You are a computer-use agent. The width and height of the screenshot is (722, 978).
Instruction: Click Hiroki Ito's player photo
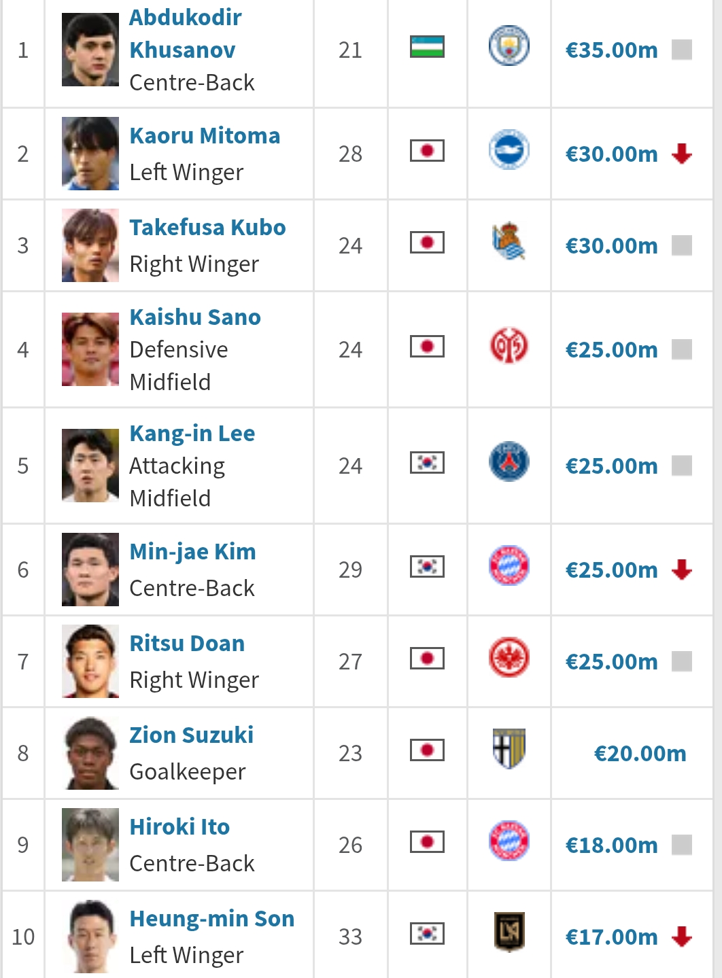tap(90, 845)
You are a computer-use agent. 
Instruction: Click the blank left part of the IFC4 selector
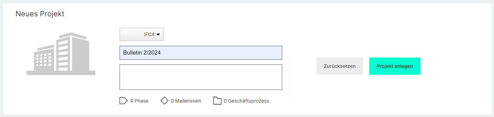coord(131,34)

Required work
Begin at the line containing "Instruction: Click Hiroki Ito's player photo" and restate exactly every line through the end of the material, skipping the pictures.

The completed task
Instruction: Click Hiroki Ito's player photo
tap(90, 845)
You are a computer-use agent. 
Instruction: Click the blank left part of the IFC4 selector
coord(131,34)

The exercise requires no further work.